§ **GIVEN EXERCISE**: Format the rows below as a JSON array of strings, one string per line of text, omitting blank lines.

— Start of RECORDS PROVIDED —

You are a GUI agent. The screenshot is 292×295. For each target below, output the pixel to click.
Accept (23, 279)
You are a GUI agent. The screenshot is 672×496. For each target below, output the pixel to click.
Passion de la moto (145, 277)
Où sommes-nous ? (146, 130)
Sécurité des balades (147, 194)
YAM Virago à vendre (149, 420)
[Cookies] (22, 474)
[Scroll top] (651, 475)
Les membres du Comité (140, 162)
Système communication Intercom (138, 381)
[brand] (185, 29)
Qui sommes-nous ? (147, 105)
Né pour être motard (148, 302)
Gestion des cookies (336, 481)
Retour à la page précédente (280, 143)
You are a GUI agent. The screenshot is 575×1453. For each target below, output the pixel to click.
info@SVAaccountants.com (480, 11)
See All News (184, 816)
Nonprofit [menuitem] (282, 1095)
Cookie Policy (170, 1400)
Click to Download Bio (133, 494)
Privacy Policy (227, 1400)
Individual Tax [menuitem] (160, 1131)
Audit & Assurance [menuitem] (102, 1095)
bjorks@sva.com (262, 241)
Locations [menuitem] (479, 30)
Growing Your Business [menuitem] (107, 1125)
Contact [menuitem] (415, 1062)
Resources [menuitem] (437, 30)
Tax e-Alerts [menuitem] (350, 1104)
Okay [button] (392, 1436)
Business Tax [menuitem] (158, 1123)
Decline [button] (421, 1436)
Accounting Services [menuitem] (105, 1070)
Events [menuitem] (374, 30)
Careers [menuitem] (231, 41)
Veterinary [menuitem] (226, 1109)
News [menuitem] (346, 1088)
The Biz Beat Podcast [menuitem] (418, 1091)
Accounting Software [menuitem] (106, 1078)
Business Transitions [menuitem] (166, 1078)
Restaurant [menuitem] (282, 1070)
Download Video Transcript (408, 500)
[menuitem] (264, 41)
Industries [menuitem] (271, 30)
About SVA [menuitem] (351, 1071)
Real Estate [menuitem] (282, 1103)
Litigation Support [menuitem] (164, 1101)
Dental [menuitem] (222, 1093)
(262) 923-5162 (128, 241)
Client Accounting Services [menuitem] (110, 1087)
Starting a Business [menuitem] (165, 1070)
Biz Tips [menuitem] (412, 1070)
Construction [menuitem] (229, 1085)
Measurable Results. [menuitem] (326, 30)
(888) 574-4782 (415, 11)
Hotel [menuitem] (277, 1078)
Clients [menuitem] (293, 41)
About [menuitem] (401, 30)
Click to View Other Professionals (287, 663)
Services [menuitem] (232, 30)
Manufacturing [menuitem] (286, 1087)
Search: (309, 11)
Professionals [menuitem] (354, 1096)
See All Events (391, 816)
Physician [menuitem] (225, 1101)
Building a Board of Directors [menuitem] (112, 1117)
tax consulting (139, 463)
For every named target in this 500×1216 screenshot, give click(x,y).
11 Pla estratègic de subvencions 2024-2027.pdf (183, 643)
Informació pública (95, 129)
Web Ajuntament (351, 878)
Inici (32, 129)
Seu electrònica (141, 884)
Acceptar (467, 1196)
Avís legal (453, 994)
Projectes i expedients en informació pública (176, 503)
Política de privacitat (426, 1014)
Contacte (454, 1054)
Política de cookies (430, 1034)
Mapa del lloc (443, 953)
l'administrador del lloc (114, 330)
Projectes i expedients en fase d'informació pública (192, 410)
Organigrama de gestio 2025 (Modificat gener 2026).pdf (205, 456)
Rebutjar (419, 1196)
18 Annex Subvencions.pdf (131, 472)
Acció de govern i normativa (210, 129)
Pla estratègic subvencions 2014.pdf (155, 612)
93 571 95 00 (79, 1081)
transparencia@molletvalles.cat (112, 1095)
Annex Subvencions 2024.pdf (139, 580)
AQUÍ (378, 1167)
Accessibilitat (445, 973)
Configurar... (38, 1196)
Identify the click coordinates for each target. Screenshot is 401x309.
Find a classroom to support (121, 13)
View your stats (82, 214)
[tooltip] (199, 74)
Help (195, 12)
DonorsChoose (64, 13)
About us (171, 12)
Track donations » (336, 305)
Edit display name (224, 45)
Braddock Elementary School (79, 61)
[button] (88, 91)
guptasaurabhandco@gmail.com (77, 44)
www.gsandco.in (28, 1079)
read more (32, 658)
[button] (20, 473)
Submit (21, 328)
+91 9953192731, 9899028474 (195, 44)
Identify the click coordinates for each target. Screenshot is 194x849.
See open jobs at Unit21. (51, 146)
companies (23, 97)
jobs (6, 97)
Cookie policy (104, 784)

— End of RECORDS PROVIDED —

§ **RESPONSE TO THIS EXERCISE**:
[
  "You are a GUI agent. The screenshot is 292×295. For each target below, output the pixel to click.",
  "Accept (23, 279)",
  "You are a GUI agent. The screenshot is 672×496. For each target below, output the pixel to click.",
  "Passion de la moto (145, 277)",
  "Où sommes-nous ? (146, 130)",
  "Sécurité des balades (147, 194)",
  "YAM Virago à vendre (149, 420)",
  "[Cookies] (22, 474)",
  "[Scroll top] (651, 475)",
  "Les membres du Comité (140, 162)",
  "Système communication Intercom (138, 381)",
  "[brand] (185, 29)",
  "Qui sommes-nous ? (147, 105)",
  "Né pour être motard (148, 302)",
  "Gestion des cookies (336, 481)",
  "Retour à la page précédente (280, 143)",
  "You are a GUI agent. The screenshot is 575×1453. For each target below, output the pixel to click.",
  "info@SVAaccountants.com (480, 11)",
  "See All News (184, 816)",
  "Nonprofit [menuitem] (282, 1095)",
  "Cookie Policy (170, 1400)",
  "Click to Download Bio (133, 494)",
  "Privacy Policy (227, 1400)",
  "Individual Tax [menuitem] (160, 1131)",
  "Audit & Assurance [menuitem] (102, 1095)",
  "bjorks@sva.com (262, 241)",
  "Locations [menuitem] (479, 30)",
  "Growing Your Business [menuitem] (107, 1125)",
  "Contact [menuitem] (415, 1062)",
  "Resources [menuitem] (437, 30)",
  "Tax e-Alerts [menuitem] (350, 1104)",
  "Okay [button] (392, 1436)",
  "Business Tax [menuitem] (158, 1123)",
  "Decline [button] (421, 1436)",
  "Accounting Services [menuitem] (105, 1070)",
  "Events [menuitem] (374, 30)",
  "Careers [menuitem] (231, 41)",
  "Veterinary [menuitem] (226, 1109)",
  "News [menuitem] (346, 1088)",
  "The Biz Beat Podcast [menuitem] (418, 1091)",
  "Accounting Software [menuitem] (106, 1078)",
  "Business Transitions [menuitem] (166, 1078)",
  "Restaurant [menuitem] (282, 1070)",
  "Download Video Transcript (408, 500)",
  "[menuitem] (264, 41)",
  "Industries [menuitem] (271, 30)",
  "About SVA [menuitem] (351, 1071)",
  "Real Estate [menuitem] (282, 1103)",
  "Litigation Support [menuitem] (164, 1101)",
  "Dental [menuitem] (222, 1093)",
  "(262) 923-5162 (128, 241)",
  "Client Accounting Services [menuitem] (110, 1087)",
  "Starting a Business [menuitem] (165, 1070)",
  "Biz Tips [menuitem] (412, 1070)",
  "Construction [menuitem] (229, 1085)",
  "Measurable Results. [menuitem] (326, 30)",
  "(888) 574-4782 (415, 11)",
  "Hotel [menuitem] (277, 1078)",
  "Clients [menuitem] (293, 41)",
  "About [menuitem] (401, 30)",
  "Click to View Other Professionals (287, 663)",
  "Services [menuitem] (232, 30)",
  "Manufacturing [menuitem] (286, 1087)",
  "Search: (309, 11)",
  "Professionals [menuitem] (354, 1096)",
  "See All Events (391, 816)",
  "Physician [menuitem] (225, 1101)",
  "Building a Board of Directors [menuitem] (112, 1117)",
  "tax consulting (139, 463)",
  "For every named target in this 500×1216 screenshot, give click(x,y).",
  "11 Pla estratègic de subvencions 2024-2027.pdf (183, 643)",
  "Informació pública (95, 129)",
  "Web Ajuntament (351, 878)",
  "Inici (32, 129)",
  "Seu electrònica (141, 884)",
  "Acceptar (467, 1196)",
  "Avís legal (453, 994)",
  "Projectes i expedients en informació pública (176, 503)",
  "Política de privacitat (426, 1014)",
  "Contacte (454, 1054)",
  "Política de cookies (430, 1034)",
  "Mapa del lloc (443, 953)",
  "l'administrador del lloc (114, 330)",
  "Projectes i expedients en fase d'informació pública (192, 410)",
  "Organigrama de gestio 2025 (Modificat gener 2026).pdf (205, 456)",
  "Rebutjar (419, 1196)",
  "18 Annex Subvencions.pdf (131, 472)",
  "Acció de govern i normativa (210, 129)",
  "Pla estratègic subvencions 2014.pdf (155, 612)",
  "93 571 95 00 (79, 1081)",
  "transparencia@molletvalles.cat (112, 1095)",
  "Annex Subvencions 2024.pdf (139, 580)",
  "AQUÍ (378, 1167)",
  "Accessibilitat (445, 973)",
  "Configurar... (38, 1196)",
  "Identify the click coordinates for each target. Screenshot is 401x309.",
  "Find a classroom to support (121, 13)",
  "View your stats (82, 214)",
  "[tooltip] (199, 74)",
  "Help (195, 12)",
  "DonorsChoose (64, 13)",
  "About us (171, 12)",
  "Track donations » (336, 305)",
  "Edit display name (224, 45)",
  "Braddock Elementary School (79, 61)",
  "[button] (88, 91)",
  "guptasaurabhandco@gmail.com (77, 44)",
  "www.gsandco.in (28, 1079)",
  "read more (32, 658)",
  "[button] (20, 473)",
  "Submit (21, 328)",
  "+91 9953192731, 9899028474 (195, 44)",
  "Identify the click coordinates for each target. Screenshot is 194x849.",
  "See open jobs at Unit21. (51, 146)",
  "companies (23, 97)",
  "jobs (6, 97)",
  "Cookie policy (104, 784)"
]